Rewrite these lines with "Output a click action" swapped for "Return a single click action" wherever it occurs, changing nothing else.

───── Available data ─────

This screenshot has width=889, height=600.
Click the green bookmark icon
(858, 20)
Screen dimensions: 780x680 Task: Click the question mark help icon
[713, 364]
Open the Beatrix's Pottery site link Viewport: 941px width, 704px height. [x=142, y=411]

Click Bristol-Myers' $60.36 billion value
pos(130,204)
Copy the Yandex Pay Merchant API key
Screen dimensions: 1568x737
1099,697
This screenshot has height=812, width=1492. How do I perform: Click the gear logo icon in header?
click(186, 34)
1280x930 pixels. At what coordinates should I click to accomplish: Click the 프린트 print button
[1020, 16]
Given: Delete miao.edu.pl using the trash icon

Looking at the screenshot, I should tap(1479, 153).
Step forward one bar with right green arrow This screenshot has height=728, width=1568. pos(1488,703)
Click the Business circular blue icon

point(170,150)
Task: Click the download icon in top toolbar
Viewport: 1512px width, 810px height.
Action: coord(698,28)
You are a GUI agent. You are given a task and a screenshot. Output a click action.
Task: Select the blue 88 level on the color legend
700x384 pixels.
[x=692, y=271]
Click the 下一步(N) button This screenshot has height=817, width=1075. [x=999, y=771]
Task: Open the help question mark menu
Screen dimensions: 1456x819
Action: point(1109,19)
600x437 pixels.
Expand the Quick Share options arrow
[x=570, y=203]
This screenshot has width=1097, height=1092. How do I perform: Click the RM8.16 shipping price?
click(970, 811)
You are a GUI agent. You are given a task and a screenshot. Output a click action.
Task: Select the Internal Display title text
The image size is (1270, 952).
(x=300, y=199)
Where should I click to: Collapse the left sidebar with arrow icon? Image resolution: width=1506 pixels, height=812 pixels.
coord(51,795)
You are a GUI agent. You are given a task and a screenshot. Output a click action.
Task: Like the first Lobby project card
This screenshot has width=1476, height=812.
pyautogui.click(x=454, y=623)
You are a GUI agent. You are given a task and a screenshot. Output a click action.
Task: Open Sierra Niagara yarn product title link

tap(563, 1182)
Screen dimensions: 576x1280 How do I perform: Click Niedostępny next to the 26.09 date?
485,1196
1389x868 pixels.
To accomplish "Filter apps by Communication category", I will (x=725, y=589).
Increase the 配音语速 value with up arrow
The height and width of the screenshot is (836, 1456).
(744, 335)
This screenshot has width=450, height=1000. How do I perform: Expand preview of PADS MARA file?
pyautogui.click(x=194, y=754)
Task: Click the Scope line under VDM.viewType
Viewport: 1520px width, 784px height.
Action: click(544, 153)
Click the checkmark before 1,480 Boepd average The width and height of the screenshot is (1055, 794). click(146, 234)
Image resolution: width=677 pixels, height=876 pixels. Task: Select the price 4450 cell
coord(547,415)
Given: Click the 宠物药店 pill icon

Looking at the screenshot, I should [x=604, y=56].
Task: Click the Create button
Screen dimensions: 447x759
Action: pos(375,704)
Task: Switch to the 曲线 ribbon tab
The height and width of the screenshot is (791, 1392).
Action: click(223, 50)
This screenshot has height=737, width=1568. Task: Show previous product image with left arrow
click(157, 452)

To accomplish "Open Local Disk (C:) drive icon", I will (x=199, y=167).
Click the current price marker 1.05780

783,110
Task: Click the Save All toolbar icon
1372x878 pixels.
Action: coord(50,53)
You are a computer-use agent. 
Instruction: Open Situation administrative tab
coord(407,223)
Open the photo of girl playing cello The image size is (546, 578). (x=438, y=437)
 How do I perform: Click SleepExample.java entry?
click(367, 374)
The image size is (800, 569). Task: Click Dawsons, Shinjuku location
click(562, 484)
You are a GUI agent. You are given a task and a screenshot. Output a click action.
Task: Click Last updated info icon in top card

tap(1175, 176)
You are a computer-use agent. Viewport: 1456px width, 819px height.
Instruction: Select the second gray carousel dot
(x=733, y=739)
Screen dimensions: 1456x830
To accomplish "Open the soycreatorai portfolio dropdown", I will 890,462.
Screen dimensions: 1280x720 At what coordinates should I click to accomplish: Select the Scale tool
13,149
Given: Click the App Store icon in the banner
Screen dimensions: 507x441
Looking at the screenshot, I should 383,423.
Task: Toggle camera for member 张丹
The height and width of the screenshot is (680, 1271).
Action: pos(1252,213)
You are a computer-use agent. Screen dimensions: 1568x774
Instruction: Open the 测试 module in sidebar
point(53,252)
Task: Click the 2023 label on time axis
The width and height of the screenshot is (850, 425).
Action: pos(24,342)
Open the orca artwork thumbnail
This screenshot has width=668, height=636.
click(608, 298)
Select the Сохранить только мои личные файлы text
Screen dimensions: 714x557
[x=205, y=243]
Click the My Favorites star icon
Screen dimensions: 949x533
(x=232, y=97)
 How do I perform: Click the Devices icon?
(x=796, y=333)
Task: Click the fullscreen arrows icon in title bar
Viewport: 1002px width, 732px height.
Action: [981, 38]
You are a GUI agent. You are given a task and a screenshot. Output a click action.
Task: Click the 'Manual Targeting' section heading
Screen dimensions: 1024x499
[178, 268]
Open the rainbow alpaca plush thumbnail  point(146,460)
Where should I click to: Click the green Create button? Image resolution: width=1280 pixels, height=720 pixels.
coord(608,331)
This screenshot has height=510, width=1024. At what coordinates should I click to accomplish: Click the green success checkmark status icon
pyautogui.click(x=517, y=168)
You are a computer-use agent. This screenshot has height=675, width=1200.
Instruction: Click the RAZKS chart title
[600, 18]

─────

**Solution**
This screenshot has width=889, height=600.
Click the green bookmark icon
(858, 20)
Screen dimensions: 780x680 Task: Click the question mark help icon
[713, 364]
Open the Beatrix's Pottery site link Viewport: 941px width, 704px height. [x=142, y=411]

Click Bristol-Myers' $60.36 billion value
pos(130,204)
Copy the Yandex Pay Merchant API key
Screen dimensions: 1568x737
1099,697
This screenshot has height=812, width=1492. How do I perform: Click the gear logo icon in header?
click(186, 34)
1280x930 pixels. At what coordinates should I click to accomplish: Click the 프린트 print button
[1020, 16]
Given: Delete miao.edu.pl using the trash icon

Looking at the screenshot, I should tap(1479, 153).
Step forward one bar with right green arrow This screenshot has height=728, width=1568. pos(1488,703)
Click the Business circular blue icon

point(170,150)
Task: Click the download icon in top toolbar
Viewport: 1512px width, 810px height.
Action: coord(698,28)
You are a GUI agent. You are given a task and a screenshot. Return a single click action.
Task: Select the blue 88 level on the color legend
700x384 pixels.
[x=692, y=271]
Click the 下一步(N) button This screenshot has height=817, width=1075. [x=999, y=771]
Task: Open the help question mark menu
Screen dimensions: 1456x819
Action: point(1109,19)
600x437 pixels.
Expand the Quick Share options arrow
[x=570, y=203]
This screenshot has width=1097, height=1092. How do I perform: Click the RM8.16 shipping price?
click(970, 811)
You are a GUI agent. You are given a task and a screenshot. Return a single click action.
Task: Select the Internal Display title text
The image size is (1270, 952).
(x=300, y=199)
Where should I click to: Collapse the left sidebar with arrow icon? Image resolution: width=1506 pixels, height=812 pixels.
coord(51,795)
You are a GUI agent. You are given a task and a screenshot. Return a single click action.
Task: Like the first Lobby project card
This screenshot has width=1476, height=812.
pyautogui.click(x=454, y=623)
You are a GUI agent. You are given a task and a screenshot. Return a single click action.
Task: Open Sierra Niagara yarn product title link

tap(563, 1182)
Screen dimensions: 576x1280 How do I perform: Click Niedostępny next to the 26.09 date?
485,1196
1389x868 pixels.
To accomplish "Filter apps by Communication category", I will (x=725, y=589).
Increase the 配音语速 value with up arrow
The height and width of the screenshot is (836, 1456).
(744, 335)
This screenshot has width=450, height=1000. How do I perform: Expand preview of PADS MARA file?
pyautogui.click(x=194, y=754)
Task: Click the Scope line under VDM.viewType
Viewport: 1520px width, 784px height.
Action: click(544, 153)
Click the checkmark before 1,480 Boepd average The width and height of the screenshot is (1055, 794). click(146, 234)
Image resolution: width=677 pixels, height=876 pixels. Task: Select the price 4450 cell
coord(547,415)
Given: Click the 宠物药店 pill icon

Looking at the screenshot, I should [x=604, y=56].
Task: Click the Create button
Screen dimensions: 447x759
Action: pos(375,704)
Task: Switch to the 曲线 ribbon tab
The height and width of the screenshot is (791, 1392).
Action: click(223, 50)
This screenshot has height=737, width=1568. Task: Show previous product image with left arrow
click(157, 452)

To accomplish "Open Local Disk (C:) drive icon", I will (x=199, y=167).
Click the current price marker 1.05780

783,110
Task: Click the Save All toolbar icon
1372x878 pixels.
Action: coord(50,53)
You are a computer-use agent. 
Instruction: Open Situation administrative tab
coord(407,223)
Open the photo of girl playing cello The image size is (546, 578). (x=438, y=437)
 How do I perform: Click SleepExample.java entry?
click(367, 374)
The image size is (800, 569). Task: Click Dawsons, Shinjuku location
click(562, 484)
You are a GUI agent. You are given a task and a screenshot. Return a single click action.
Task: Click Last updated info icon in top card

tap(1175, 176)
You are a computer-use agent. Viewport: 1456px width, 819px height.
Instruction: Select the second gray carousel dot
(x=733, y=739)
Screen dimensions: 1456x830
To accomplish "Open the soycreatorai portfolio dropdown", I will 890,462.
Screen dimensions: 1280x720 At what coordinates should I click to accomplish: Select the Scale tool
13,149
Given: Click the App Store icon in the banner
Screen dimensions: 507x441
Looking at the screenshot, I should 383,423.
Task: Toggle camera for member 张丹
The height and width of the screenshot is (680, 1271).
Action: pos(1252,213)
You are a computer-use agent. Screen dimensions: 1568x774
Instruction: Open the 测试 module in sidebar
point(53,252)
Task: Click the 2023 label on time axis
The width and height of the screenshot is (850, 425).
Action: pos(24,342)
Open the orca artwork thumbnail
This screenshot has width=668, height=636.
click(608, 298)
Select the Сохранить только мои личные файлы text
Screen dimensions: 714x557
[x=205, y=243]
Click the My Favorites star icon
Screen dimensions: 949x533
(x=232, y=97)
 How do I perform: Click the Devices icon?
(x=796, y=333)
Task: Click the fullscreen arrows icon in title bar
Viewport: 1002px width, 732px height.
Action: [981, 38]
You are a GUI agent. You are given a task and a screenshot. Return a single click action.
Task: Click the 'Manual Targeting' section heading
Screen dimensions: 1024x499
[178, 268]
Open the rainbow alpaca plush thumbnail  point(146,460)
Where should I click to: Click the green Create button? Image resolution: width=1280 pixels, height=720 pixels.
coord(608,331)
This screenshot has height=510, width=1024. At what coordinates should I click to accomplish: Click the green success checkmark status icon
pyautogui.click(x=517, y=168)
You are a computer-use agent. This screenshot has height=675, width=1200.
Instruction: Click the RAZKS chart title
[600, 18]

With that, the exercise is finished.